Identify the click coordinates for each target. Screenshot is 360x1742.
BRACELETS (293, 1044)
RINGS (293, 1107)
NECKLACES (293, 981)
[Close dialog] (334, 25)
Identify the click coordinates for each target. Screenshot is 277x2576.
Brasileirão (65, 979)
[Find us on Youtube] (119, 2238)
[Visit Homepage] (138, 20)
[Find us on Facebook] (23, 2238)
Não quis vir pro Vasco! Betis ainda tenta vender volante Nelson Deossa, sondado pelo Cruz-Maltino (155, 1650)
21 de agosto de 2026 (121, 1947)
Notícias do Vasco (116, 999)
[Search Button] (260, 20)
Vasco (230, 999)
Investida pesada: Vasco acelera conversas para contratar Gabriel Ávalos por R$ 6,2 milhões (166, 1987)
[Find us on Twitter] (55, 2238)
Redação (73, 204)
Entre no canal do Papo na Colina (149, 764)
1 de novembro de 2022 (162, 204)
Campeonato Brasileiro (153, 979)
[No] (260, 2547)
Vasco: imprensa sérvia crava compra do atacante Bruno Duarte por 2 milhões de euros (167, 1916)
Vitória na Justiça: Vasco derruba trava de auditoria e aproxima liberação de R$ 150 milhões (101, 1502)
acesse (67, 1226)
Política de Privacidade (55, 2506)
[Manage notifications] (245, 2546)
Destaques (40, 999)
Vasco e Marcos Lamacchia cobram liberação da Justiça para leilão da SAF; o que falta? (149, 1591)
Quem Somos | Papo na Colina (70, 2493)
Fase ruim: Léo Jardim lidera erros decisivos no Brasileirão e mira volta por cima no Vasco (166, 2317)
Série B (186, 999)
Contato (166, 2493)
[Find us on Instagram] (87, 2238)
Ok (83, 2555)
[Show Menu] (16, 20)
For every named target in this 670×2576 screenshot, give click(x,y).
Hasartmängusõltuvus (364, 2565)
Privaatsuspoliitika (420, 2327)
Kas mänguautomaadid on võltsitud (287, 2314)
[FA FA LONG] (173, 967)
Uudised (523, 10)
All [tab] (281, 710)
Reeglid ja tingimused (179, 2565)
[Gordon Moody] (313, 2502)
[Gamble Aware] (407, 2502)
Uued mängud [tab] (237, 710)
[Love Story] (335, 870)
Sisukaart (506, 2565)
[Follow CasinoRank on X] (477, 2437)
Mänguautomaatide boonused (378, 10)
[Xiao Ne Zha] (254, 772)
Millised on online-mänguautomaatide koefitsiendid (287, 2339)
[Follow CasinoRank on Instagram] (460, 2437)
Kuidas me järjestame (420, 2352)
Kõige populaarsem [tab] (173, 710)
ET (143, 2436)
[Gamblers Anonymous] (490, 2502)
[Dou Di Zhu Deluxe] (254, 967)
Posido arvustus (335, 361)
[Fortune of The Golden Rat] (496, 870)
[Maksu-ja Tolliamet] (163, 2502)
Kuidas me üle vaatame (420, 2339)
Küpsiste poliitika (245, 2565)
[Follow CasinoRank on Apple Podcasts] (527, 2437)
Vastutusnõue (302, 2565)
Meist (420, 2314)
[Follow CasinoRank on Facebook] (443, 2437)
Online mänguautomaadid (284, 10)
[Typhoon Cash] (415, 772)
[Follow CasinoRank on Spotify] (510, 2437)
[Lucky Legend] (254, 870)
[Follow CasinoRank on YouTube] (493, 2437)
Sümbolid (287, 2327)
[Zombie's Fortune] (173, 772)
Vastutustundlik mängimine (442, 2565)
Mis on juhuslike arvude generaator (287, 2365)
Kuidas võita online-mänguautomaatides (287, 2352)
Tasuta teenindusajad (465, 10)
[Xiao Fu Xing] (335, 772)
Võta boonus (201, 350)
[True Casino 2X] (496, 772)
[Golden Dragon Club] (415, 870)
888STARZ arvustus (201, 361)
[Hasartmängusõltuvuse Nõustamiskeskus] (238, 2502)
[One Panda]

──────────────────────────────

* _The task_: Work out how many lines in the material contain the string "liberação", then write that number and nothing more.

* _Result_: 2